Don’t feel bad about that though. Most everyone has this problem, even to the point where Perl 5.14 is going to add a feature to mitigate it. But, since Perl 5.14 isn’t due for another half a year, here’s how you do it correctly now. You assign the current list element to a new variable, $s, perform the substitution, and finally return the new value. The result of the map is the last evaluated expression in its block:

my @in  = qw( Bu1s5ter Mi6mi Roscoe Gin98ger El123la );

my @out = map { my $s = $_; $s =~ s/\d+//g; $s } @in;

print "in: @in\nout: @out\n";

Now your output is what you probably wanted.

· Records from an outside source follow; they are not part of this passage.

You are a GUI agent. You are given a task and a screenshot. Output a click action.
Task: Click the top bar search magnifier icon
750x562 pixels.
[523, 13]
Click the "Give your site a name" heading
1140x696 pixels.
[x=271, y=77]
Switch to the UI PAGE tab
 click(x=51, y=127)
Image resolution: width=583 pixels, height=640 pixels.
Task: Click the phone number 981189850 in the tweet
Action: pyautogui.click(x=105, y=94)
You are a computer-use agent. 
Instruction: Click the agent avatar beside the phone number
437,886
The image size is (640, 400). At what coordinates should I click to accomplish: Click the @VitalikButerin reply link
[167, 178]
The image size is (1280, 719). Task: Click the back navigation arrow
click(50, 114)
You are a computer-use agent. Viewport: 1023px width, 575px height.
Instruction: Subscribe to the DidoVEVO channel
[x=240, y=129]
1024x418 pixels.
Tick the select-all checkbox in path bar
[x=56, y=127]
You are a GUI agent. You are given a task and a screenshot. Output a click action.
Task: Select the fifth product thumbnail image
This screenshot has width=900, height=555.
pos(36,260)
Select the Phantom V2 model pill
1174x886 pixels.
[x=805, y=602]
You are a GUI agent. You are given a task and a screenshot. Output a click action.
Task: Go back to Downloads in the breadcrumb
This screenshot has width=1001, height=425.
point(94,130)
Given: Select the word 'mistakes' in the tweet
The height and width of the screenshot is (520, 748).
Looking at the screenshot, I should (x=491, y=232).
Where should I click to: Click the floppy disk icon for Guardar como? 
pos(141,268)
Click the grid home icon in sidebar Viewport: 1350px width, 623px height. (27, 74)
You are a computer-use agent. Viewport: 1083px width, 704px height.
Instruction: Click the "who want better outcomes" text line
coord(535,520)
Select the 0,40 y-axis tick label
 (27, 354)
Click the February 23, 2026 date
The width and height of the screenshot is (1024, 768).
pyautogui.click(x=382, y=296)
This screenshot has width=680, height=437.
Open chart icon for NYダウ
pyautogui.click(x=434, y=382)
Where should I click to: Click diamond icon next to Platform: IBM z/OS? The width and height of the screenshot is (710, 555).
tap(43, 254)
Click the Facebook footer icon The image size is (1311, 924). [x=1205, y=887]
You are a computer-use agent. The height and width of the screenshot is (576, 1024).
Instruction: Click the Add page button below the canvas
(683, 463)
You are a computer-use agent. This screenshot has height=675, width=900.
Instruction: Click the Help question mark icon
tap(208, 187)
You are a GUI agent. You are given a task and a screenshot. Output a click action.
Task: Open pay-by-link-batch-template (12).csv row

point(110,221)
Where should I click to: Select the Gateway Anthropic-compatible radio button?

The original array is the same as when it started and the output list has the denumified cat names:

in: Bu1s5ter Mi6mi Roscoe Gin98ger El123la
out: Buster Mimi Roscoe Ginger Ella

That’s all pretty ugly though, and the Perl developers finally got tired of it. Remember, Perl’s motto is to make the common things easy. If everyone’s making the same mistake trying to force an idiom that just doesn’t work, should we change the people or change Perl? Well, good luck with the first one.

Perl 5.14 introduces (will introduce) the /r flag for the substitution operator. Until Perl 5.14 is official, you’ll have to use the experimental track, Perl 5.13, as a preview (Item 110. Compile and install your own perls.).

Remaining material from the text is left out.